Addressing the economy – Noel Grima

In the coming days, we will hear a lot about the economy. On this coming Monday’s Budget Day and after it, the airwaves will be full of government spin about how the economy is the ‘best in Europe’ while the Opposition says the economy is on its last legs.

The people, lost in this cacophony, find it very hard to make heads or tails of it all. Take the UK, for instance. At least there, they have the pound sterling to serve as a sort of weather vane. But we, anchored as we are in the euro, do not have this tool.

We have, like other countries, the figures for deficit and growth but we have become accustomed to government spin. Some people are happy because they have a job and they will be getting an increase come January.

Others, not necessarily from the Opposition side of the aisle, worry about where they will get the €10 per employee per week from and are concerned that it will hit their company hard.

To stay on this issue for now, it is difficult to understand how an alternative was not sought to what may become a worrying danger for the whole economy. The social partners had all agreed on the Cost of Living Adjustment (COLA) and they seem unable to unlock the entire process even when everybody knows what the consequences will be.

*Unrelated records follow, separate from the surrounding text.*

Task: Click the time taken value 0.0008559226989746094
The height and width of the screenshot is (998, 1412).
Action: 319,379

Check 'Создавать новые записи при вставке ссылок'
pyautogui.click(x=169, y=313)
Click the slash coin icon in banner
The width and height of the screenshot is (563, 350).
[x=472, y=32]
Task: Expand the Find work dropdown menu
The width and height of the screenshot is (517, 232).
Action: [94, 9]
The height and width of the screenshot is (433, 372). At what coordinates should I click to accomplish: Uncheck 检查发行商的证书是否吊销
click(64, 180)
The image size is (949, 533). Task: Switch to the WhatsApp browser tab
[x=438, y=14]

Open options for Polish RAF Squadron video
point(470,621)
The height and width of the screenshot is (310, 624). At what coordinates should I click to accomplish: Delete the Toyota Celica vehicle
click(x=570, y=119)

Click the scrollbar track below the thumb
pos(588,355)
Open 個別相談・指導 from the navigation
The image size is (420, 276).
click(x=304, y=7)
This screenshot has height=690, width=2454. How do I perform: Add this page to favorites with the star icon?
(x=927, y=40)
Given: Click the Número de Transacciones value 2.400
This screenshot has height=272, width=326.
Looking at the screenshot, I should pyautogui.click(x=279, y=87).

The government keeps insisting the COLA increase will be around €10 a week but one asks if the government itself has factored in what this increase will mean to its own already beleaguered bottom line. And the government is the biggest employer in the country and it keeps getting bigger.

The government keeps saying this will not be an austerity budget but then it is under pressure from the EU to get its finances in order. We have been hearing all sorts of rumours about measures that very much resemble austerity measures like switching off floodlights and street lighting after midnight. Such measures will have a devastating impact on the country just like the gloom that descended on Malta in 1973 as a result of the spike in oil prices, when the rest of Europe was rejoicing in light.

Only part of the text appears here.